Not that long ago I had an injury while performing CPR training for my studies. I recall physically going through the motions of the activity itself but I was not what I would call ‘feeling like myself’ that day and I compromised my posture and the overall sense of care I otherwise have for myself, to perform what I thought I just needed to get done – to tick the box and get my certificate.
Leading up to this incident lies the clues to what was actually going on, for when I am holding back who I am I often find myself doing a number of things:
Holding back from saying what I feel to other people
Doing something because everyone else is
Putting my roles as mother, partner or nurse ahead of my relationship with myself and my needs as a woman first
Wearing clothes to hide my curves or cover-up my figure
Taking on too much or not saying no when it’s needed
Choosing to be ‘nice’ or stay quiet if I don’t want another to have a reaction
Thinking I am, in any way, shape or form, not good enough
Striving to complete tasks but overriding if I feel tired or need a walk
Caring for others ahead of, or instead, of myself
Rushing to get from a to b to… exhausted
Sitting, driving or studying too long without a break
Not appreciating how wonderful I am and the dedication I bring to my workplace, my family, studies or projects and all of my life
When I was 5-years old I was confident, funny and extremely expressive when it came to sharing what I thought or felt, but as I grew into a young woman I gave up this natural wisdom and authority, overriding it to fit in or be liked by others. With this I also gave up living a truly healthy life to conform to the pressures that I felt from outside of me. This pressure came from our society, the media, school, family and relationships.
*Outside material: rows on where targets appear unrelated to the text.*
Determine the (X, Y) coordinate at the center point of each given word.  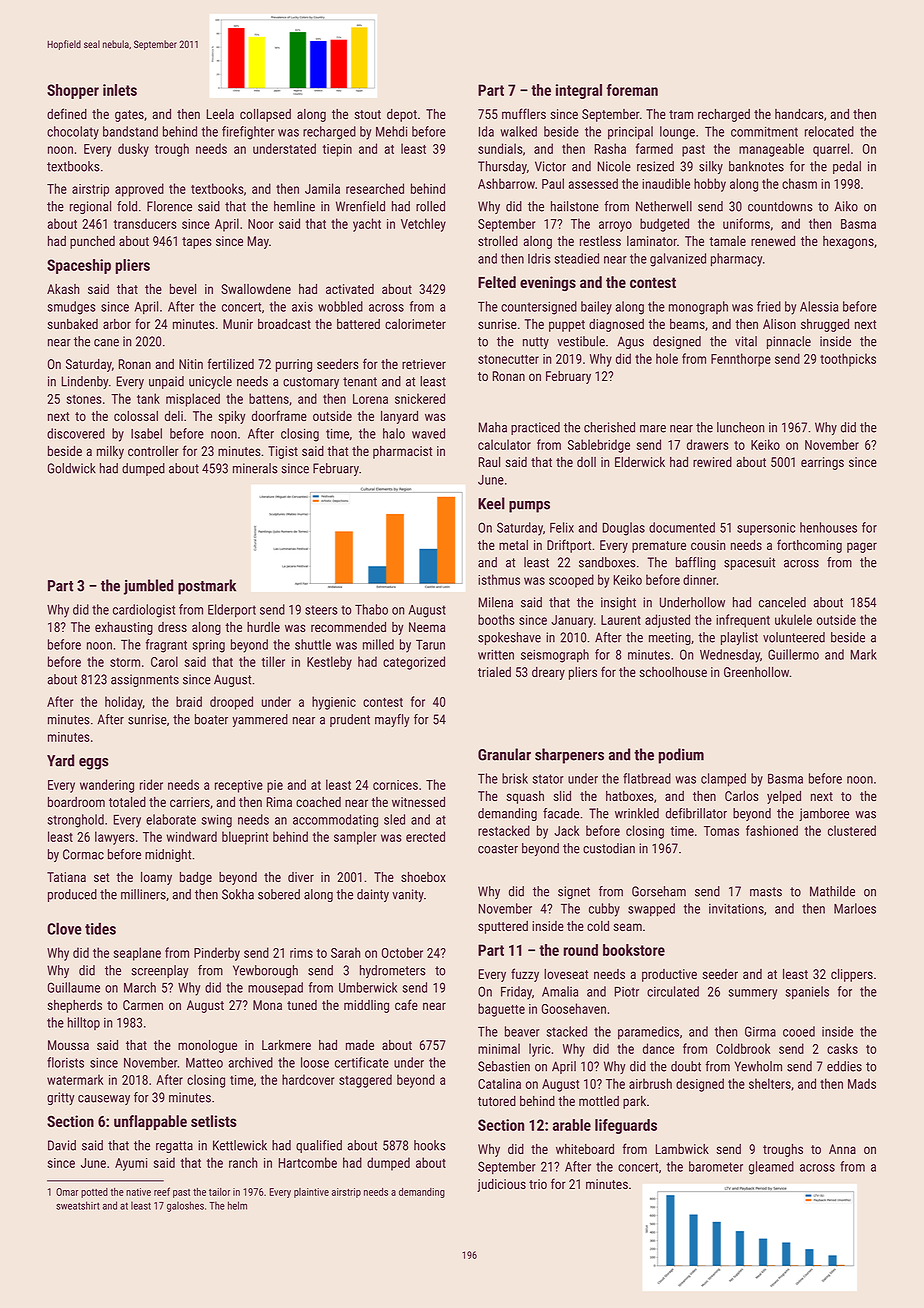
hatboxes (630, 796)
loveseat (566, 974)
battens (269, 398)
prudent (350, 720)
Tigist (283, 452)
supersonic (766, 529)
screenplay (160, 971)
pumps (529, 507)
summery (753, 994)
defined (67, 113)
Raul (489, 462)
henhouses (828, 527)
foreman (632, 90)
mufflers (524, 113)
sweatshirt (78, 1205)
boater (211, 719)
It was directed towards me from all directions with a very clear message that said ‘you can’t be like that’ – that is, don’t be so expressive, sensitive, so delicate, wise, all-knowing and so full of joy because this brings up too much for others who are also choosing to hold back their true selves and to live that way.
Choosing to shut down this innate part of me has been more painful than any fall or injury could ever be. At least with an injury you can take medications or seek medical treatment to relieve the pain, but a fall from who you truly are, to live anything less than your divine essence and qualities, is a deep sadness that can only ever be healed through a ‘whole being’ approach, coupled with self-care, honesty and a willingness to deeply heal and let yourself just be who you are once again.
I have sought and received exceptional medical care for the treatment of my lower back condition but until I uncovered the root cause of my sadness and the reasons I held back, my chronic back pain continued to return and worsen; I was just finding new solutions to manage it and make it my normal every day.
Building my authority and sense of true-self again has taken time and will continue as my life experiences provide the education and the opportunities to deepen my knowing of who I am and to bring this out in all aspects of life. I now have a sense of what backing myself is really about, supporting me to feel much more solid and stand tall in my own body, to not compromise as a woman and to live thetruly healthy life that I already knew as a child.
To live health from within feels like I am listening to the wisdom of my body and allowing it to lead the way; supporting myself to be who I truly am and bringing this to the world. It’s standing tall whilst deeply nurturing my being and making this my way forward.
Living health from within has come from my acceptance of life and physicality and how I have complemented this with my understanding of who I am in essence, including the unique qualities that I bring and what makes me feel complete within.